CCC was born of the desire not only to manage list changes and secure privacy, but also to keep a close eye on email service providers. O'Brien contends that, while suppressing names from one client's list, some address-hungry email service providers have been known to turn around and bulk up another client's list with those same suppressed addresses.
It's quite an allegation, but it's similar to one alluded to by Rodriguez. He suggests that unscrupulous email service providers may resell clients' subscriber lists without their permission, although most contracts prohibit this sort of action. "By creating a separate company, we take away all the doubt so it doesn't have to be a concern," adds Rodriguez.
Emerging Interest's clients have also felt powerless at times. Bill McCloskey, CEO of the marketing technology consultancy, tells of one client that hires list brokers to drum up sales leads via emails sent out by the broker's affiliate partners. The thing is, says McCloskey, "It's impossible for those marketers to monitor whether emails are CAN-SPAM compliant, since they're not told which lists their messages are being sent out on."

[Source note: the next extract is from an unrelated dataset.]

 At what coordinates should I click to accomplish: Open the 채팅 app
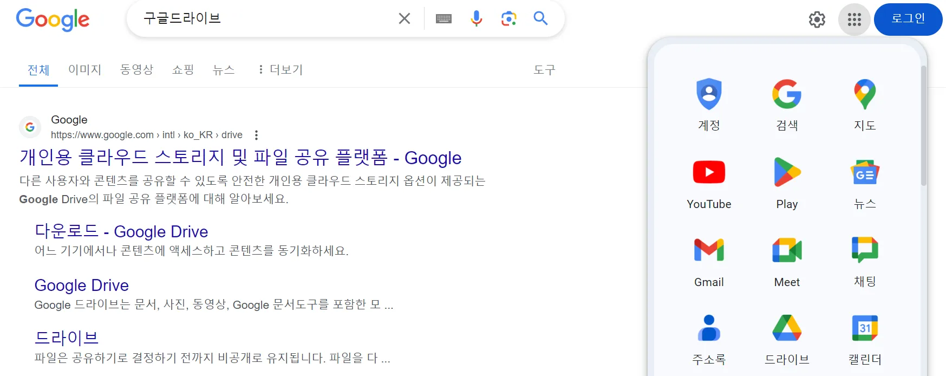click(865, 250)
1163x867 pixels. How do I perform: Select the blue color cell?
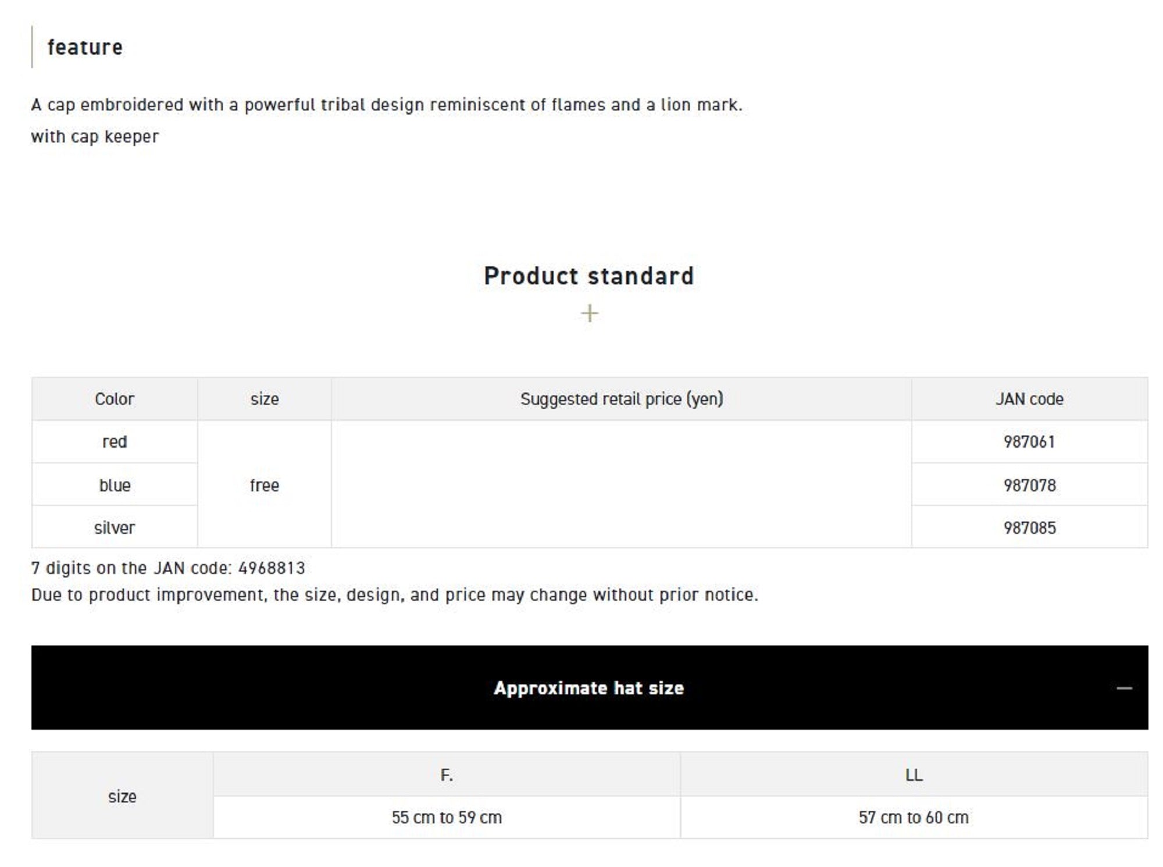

Emerging Interest recently launched a Competitive Email Tracking System, designed primarily to monitor email campaigns. During a recent demonstration of the product for MediaDailyNews, McCloskey showed how the system can also be used to track CAN-SPAM compliance. By tracking mailings sent by an email marketer's affiliates, the system can also check for opt-out functionality, physical postal addresses, and other CAN-SPAM necessities.
EmailLabs, an email marketing software and technology firm that touts CAN-SPAM compliance capabilities, helps its clients evade some of those hazards the old-fashioned way: the company simply doesn't allow clients to use purchased lists through its software. When working with a potential client, "We try to uncover how the prospect has acquired the list through various screening processes, but ultimately it's based on the client's word," explains Lorne McDonald, vice president-marketing, EmailLabs.
What a concept.
Kate Kaye is a regular contributor to MediaDailyNews. She has also worked for Emerging Interest, which is headed by Bill McCloskey, who writes MediaPost's weekly Email Insider report.